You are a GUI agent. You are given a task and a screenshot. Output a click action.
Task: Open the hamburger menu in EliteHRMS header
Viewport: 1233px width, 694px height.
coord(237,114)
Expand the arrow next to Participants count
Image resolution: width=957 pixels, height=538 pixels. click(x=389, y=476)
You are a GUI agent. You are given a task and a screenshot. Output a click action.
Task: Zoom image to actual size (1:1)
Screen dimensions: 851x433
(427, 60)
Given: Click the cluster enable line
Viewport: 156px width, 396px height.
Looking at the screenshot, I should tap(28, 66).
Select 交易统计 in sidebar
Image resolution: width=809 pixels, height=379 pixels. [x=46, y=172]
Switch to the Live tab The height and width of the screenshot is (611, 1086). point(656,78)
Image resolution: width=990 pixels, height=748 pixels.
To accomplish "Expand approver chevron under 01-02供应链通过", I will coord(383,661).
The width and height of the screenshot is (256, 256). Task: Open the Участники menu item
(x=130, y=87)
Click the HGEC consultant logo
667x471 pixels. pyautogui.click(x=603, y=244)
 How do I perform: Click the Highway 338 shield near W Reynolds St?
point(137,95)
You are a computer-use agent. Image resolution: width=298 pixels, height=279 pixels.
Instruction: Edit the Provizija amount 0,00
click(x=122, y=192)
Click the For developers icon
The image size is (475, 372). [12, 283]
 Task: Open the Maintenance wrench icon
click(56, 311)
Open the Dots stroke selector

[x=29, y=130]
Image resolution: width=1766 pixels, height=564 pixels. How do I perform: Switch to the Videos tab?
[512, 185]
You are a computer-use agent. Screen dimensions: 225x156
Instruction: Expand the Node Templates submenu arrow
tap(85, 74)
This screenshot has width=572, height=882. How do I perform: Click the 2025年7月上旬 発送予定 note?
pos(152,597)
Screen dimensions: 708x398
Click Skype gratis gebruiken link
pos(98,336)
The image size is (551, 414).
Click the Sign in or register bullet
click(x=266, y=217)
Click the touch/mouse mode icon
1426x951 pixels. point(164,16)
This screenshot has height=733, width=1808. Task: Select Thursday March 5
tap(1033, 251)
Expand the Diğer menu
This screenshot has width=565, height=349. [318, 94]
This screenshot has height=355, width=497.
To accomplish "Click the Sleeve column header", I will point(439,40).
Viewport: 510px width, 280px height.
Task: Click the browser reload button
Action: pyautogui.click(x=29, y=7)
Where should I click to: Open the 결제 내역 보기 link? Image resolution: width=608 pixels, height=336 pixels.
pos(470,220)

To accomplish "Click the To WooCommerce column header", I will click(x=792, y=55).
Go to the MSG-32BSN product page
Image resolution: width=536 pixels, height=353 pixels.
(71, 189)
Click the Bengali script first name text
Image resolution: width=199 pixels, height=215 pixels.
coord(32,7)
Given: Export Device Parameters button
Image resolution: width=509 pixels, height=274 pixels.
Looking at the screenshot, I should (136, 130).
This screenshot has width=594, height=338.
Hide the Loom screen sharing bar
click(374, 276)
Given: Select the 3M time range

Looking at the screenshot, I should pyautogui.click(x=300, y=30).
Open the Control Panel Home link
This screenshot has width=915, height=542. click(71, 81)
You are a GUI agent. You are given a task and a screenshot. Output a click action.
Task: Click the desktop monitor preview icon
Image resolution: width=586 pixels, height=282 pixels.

**Work to be completed**
The output should be exactly the lines from the one containing "Where should I" to the final line of the listing above, inclusive.

**Answer space**
Where should I click to: Open the 결제 내역 보기 link? Image resolution: width=608 pixels, height=336 pixels.
pos(470,220)

To accomplish "Click the To WooCommerce column header", I will click(x=792, y=55).
Go to the MSG-32BSN product page
Image resolution: width=536 pixels, height=353 pixels.
(71, 189)
Click the Bengali script first name text
Image resolution: width=199 pixels, height=215 pixels.
coord(32,7)
Given: Export Device Parameters button
Image resolution: width=509 pixels, height=274 pixels.
Looking at the screenshot, I should (136, 130).
This screenshot has width=594, height=338.
Hide the Loom screen sharing bar
click(374, 276)
Given: Select the 3M time range

Looking at the screenshot, I should pyautogui.click(x=300, y=30).
Open the Control Panel Home link
This screenshot has width=915, height=542. click(71, 81)
You are a GUI agent. You are given a task and a screenshot. Output a click action.
Task: Click the desktop monitor preview icon
Image resolution: width=586 pixels, height=282 pixels.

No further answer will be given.